RocketQA : An Optimized Training Approach to Dense Passage Retrieval for Open-Domain Question Answering

2021-08-20
3 min read

Abstract + Introduction

  • difficult to effectively train a dual-encoder for dense passage retrieval
    • retriever needs to identify positive passages for each question from a large collection
    • there might be a large number of unlabeled positives (IR資料集可能有錯誤)
      • it is expensive to acquire large-scale training data for open-domain QA

反正就是large scale 的open-domain QA Model很難train,所以提出了三種方法來改善整個流程

  • cross-batch negatives
  • denoised hard negatives
  • leverages large-scale unsupervised data “labeled” by a cross-encoder for data augmentation

Method

主要相似度公式是採用dot-product

Untitled

Cross-batch Negatives

  • in-batch negatives has been widely used in previous work
  • first compute the passage embeddings within each single GPU, and then share these passage embeddings among all the GPUs - 現在單個gpu算出embedding,再分享給其他gpu一起共用,negative的數量多了N倍 (N個GPU的話)

- **題目說明 1**
請用兩句話概括這篇 RocketQA 筆記。
- **題目說明 2**
根據這篇 RocketQA 筆記，回答下列問題：
(a) 主要的相似度公式採用什麼運算？
(b) 跨批次負例的做法中，passage embedding 先在哪裡計算，之後如何處理？
(c) 使用 N 個 GPU 時，負例的數量會變成原來的幾倍？

- **來源摘錄**
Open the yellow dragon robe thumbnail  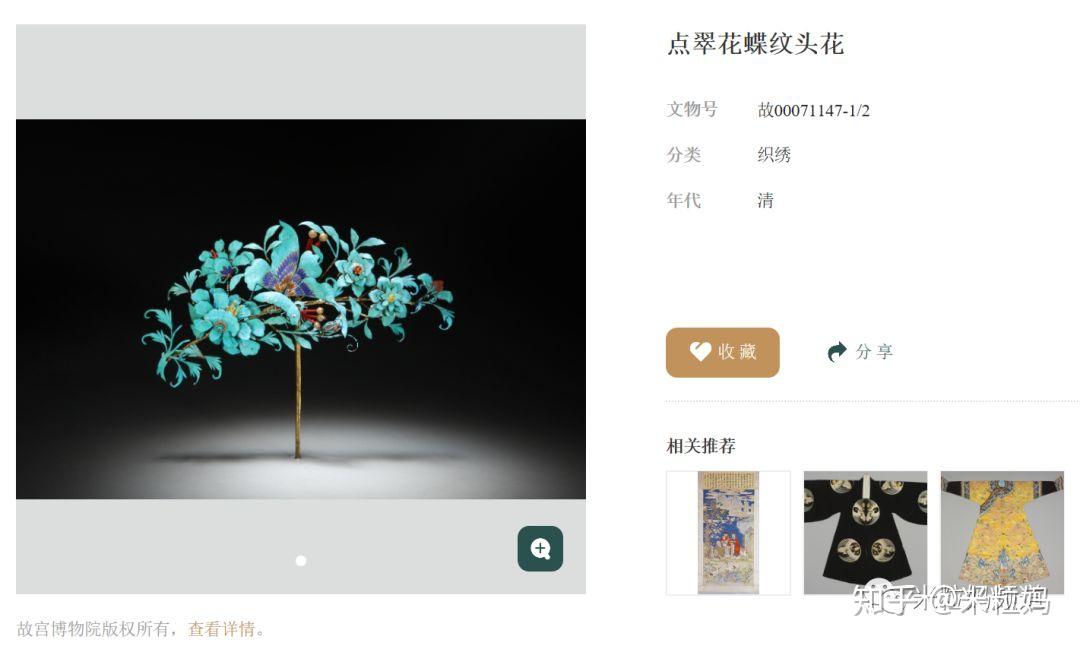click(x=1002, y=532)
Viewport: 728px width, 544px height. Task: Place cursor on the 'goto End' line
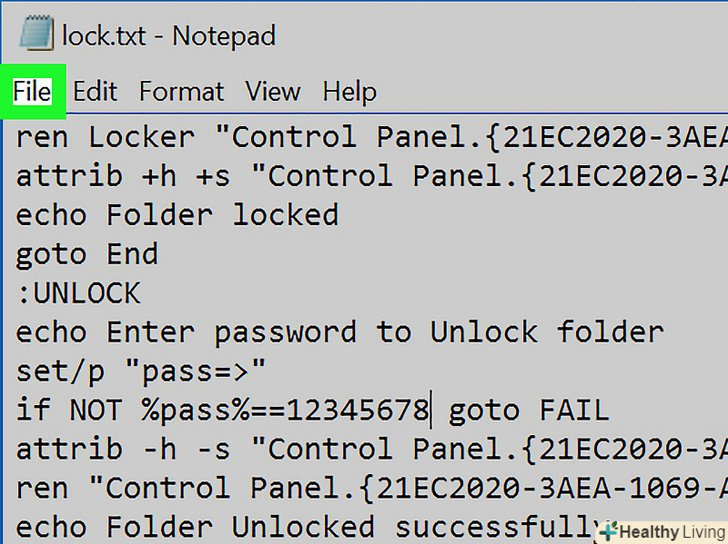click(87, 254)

- **書面回答 1**
為開放領域問答訓練用於密集段落檢索的雙編碼器很困難。原因是檢索器必須從大量段落中為每個問題找出正例，資料中可能存在大量未標註的正例，而且取得大規模訓練資料的成本很高；為此提出三種改善方法：跨批次負例、去噪的困難負例，以及利用交叉編碼器「標註」的大規模無監督資料來做資料增強。

- **書面回答 2**
(a) dot-product。
(b) 先在每個單獨的 GPU 內計算，再分享給所有 GPU 共用。
(c) N 倍。